Creedy shook his head. ‘It’s an olea,’ he said. ‘These markings on the front show a record of its battles.’

Granger frowned at the indecipherable writing scrawled across the container. ‘A fish?’

‘Jellyfish,’ Creedy said. ‘The Unmer used to breed them for sport.’

‘That’s an old amphora,’ Granger said.

‘Doesn’t matter,’ the other man replied. ‘Olea are sorcerous.’

‘It’s still alive?’

He nodded. ‘And seriously pissed off. Imagine how you’d feel being cooped up in a jar for two hundred years.’ He grinned, and his eye-lens glittered in the lantern light. ‘Might get eight hundred for it at market, but a collector would pay more. Up to four thousand for a good specimen.’

Granger stared at the amphora. With his half share, he’d manage a down payment on a deepwater vessel. It was more than he’d dared hope for in such a short space of time. He could be out of Ethugra by the end of the year. ‘Do you know any collectors with that kind of money?’ he asked.

The sergeant was silent for a moment. Then he shrugged. ‘The only one in Ethugra who collects them,’ he said, ‘is Ethan Maskelyne.’

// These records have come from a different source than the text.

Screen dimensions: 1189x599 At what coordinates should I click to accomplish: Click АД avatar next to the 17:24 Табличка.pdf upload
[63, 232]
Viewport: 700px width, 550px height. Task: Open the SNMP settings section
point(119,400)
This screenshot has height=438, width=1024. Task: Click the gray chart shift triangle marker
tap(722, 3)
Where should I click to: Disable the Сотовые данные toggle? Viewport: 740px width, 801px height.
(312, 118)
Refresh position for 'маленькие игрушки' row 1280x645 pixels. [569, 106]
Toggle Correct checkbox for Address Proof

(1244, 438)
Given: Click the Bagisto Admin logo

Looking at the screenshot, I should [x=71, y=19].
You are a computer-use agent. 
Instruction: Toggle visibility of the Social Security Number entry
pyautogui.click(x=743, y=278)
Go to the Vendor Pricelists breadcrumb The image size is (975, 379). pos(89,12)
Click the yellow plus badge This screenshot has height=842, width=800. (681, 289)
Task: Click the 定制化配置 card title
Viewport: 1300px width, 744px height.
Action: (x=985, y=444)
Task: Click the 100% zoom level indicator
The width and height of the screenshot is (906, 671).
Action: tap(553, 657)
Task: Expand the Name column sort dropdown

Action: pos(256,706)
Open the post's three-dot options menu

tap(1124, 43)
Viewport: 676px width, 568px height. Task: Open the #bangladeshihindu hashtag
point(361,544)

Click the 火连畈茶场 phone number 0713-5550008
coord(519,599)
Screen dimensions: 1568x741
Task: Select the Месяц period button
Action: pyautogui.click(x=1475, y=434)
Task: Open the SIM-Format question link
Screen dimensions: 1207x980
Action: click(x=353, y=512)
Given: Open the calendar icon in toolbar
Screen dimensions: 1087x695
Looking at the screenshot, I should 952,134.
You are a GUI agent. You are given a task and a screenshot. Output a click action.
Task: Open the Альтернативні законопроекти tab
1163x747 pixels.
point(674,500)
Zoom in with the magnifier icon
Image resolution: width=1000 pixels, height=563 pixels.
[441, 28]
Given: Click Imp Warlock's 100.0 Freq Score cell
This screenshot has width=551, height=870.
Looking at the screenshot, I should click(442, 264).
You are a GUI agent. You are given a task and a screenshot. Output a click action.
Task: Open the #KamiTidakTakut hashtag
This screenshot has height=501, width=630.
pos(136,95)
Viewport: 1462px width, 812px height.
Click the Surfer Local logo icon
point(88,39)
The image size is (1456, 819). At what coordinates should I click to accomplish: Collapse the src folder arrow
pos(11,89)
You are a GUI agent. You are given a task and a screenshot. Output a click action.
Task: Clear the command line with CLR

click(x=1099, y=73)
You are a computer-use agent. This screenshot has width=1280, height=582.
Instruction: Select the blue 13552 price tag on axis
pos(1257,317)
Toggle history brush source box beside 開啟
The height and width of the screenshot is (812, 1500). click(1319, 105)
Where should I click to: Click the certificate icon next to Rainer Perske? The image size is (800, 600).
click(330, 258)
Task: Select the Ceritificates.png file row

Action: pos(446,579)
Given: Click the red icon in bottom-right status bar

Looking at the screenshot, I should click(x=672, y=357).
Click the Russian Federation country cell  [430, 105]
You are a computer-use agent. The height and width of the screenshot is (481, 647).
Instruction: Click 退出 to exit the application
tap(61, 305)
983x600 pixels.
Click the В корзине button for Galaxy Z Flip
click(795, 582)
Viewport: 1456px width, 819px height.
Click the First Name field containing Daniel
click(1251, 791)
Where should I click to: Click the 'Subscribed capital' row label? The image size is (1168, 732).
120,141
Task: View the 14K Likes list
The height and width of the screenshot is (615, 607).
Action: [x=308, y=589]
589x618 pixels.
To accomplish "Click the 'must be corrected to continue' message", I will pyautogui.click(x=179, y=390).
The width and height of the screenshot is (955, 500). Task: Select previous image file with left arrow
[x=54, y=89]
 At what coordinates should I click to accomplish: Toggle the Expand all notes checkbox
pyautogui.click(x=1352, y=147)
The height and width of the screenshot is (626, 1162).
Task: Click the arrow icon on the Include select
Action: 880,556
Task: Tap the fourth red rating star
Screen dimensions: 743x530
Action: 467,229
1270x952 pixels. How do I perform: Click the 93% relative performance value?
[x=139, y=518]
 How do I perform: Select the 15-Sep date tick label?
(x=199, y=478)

A hollow feeling crept into Granger’s gut. Ethan Maskelyne. Maskelyne the Metaphysicist, Maskelyne the Unappointed, the Wizard of Scythe Island – Ethugra’s unofficial boss had more sobriquets than the tides. He was an amateur scientist, and an avid collector of Unmer esoterica. But to Granger, the title of Maskelyne the Extortionist seemed most fitting. His Hookmen supposedly protected the city from the Drowned, but they took in payment nine out of every hundred gilders earned by the land-living. Once in a while they’d drag a few sharkskin men or women up from the depths and chain them out in Averley Plaza to die in the sun.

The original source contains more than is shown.